### To do
**A)** Please copy the keyboard review from "The board is" to "to the board.", renaming "wrist rest" to "palm rest".
**B)** Answer these questions from the keyboard review:
(i) How long is the cable?
(ii) Into how many connectors does the cable split?
(iii) Why do the primary keys feel good under the fingertips?
**C)** Carry on writing the keyboard review past its final sentence.

### Page
◆ ◆ ◆
The 1.8m cable is thicker than most monitor and power cables and is non-flexible. The braiding is tough and the cable is actually built to last. Best of luck to you if you try to hide this thing around your clean desk setup.

*i65.tinypic.com/24bogmb.jpg​
The cable splits into two connectors. One for the pass-through port and the other for the keyboard itself. The strain reliefs are good and will easily take some abuse.

*Ergonomics*

The board is comfortable to use and long gaming and typing sessions are an easy thing on it. The primary keys feel good under the fingertips because of the slight curve of the keys.

The other keys like the volume sliders, media keys, and the profile keys are easy to access. Nothing comes in the way. The wrist rest adds some extra comfort points to the board.

The cable is also centered now. It gives it a clean and symmetrical look.

*The Keys*

Let’s talk about the keys now. As I mentioned earlier, it’s a full sized keyboard with additional media and macro keys.
◆ ◆ ◆
### Given information
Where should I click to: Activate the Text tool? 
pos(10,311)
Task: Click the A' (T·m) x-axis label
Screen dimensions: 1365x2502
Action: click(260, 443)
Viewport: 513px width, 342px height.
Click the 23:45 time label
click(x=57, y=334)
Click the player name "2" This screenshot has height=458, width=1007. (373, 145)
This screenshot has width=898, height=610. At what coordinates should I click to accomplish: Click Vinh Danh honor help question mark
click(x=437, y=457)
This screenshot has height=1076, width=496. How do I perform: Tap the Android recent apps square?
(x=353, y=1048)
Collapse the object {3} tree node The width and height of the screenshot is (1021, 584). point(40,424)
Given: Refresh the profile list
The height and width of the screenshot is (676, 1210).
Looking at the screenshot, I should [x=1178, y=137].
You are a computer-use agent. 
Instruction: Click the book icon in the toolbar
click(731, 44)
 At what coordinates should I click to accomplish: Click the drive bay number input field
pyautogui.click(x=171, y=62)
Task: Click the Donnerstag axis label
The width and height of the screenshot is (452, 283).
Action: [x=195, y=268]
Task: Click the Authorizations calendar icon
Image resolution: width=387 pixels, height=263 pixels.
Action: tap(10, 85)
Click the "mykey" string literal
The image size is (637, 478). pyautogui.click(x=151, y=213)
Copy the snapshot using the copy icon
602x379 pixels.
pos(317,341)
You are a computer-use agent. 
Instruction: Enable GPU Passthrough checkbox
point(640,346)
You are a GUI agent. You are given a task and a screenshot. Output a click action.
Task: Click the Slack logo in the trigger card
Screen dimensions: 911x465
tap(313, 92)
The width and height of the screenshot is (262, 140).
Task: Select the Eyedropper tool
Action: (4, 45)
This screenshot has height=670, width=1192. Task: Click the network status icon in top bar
◆ ◆ ◆
### Answers in order
**A)**
The board is comfortable to use and long gaming and typing sessions are an easy thing on it. The primary keys feel good under the fingertips because of the slight curve of the keys.

The other keys like the volume sliders, media keys, and the profile keys are easy to access. Nothing comes in the way. The palm rest adds some extra comfort points to the board.

**B)**
(i) 1.8m.
(ii) Two.
(iii) Because of the slight curve of the keys.

**C)**
The board is smaller than the previous K95 because the 18 G-keys have been reduced to just 6. Most people would not be affected too much except for the hardcore video-editing and 3D-modeling users.

G-keys

The G-keys themselves are now textured and slightly contoured to make them easier to find during heavy use. I wish they came in black or some other darker color because these off-white keys stand out from the all black board.

*desktoprigs.in/wp-content/uploads/2017/04/g-keys.jpg​
The Macro keys can be very handy for games that require too many buttons and actions all at the same time. They are also useful for applications that depend too much on shortcuts like Video Editing and 2D/3D visualization software. The previous K95 had 18 macro buttons but this one only has 6. I wouldn’t say it is a downgrade as many of those keys can be replicated by using software control.

Now you may feel that the macro keys are placed too close to the main keys and you will accidently hit them. But take my word, even during gaming sessions or just simple typing, I haven’t hit them once. If you use normal typing position, then your fingers actually don’t stray that far. And if you are so afraid of hitting of extra keys during gameplay, then you can create profiles with all extra keys disabled. It’s just a matter of some clicks.

At the top right, we have the metal volume slider along with the media keys. The volume slider is thinner and smoother than before but maybe a tactile one would be a great update. The media keys are taller now so good to see that.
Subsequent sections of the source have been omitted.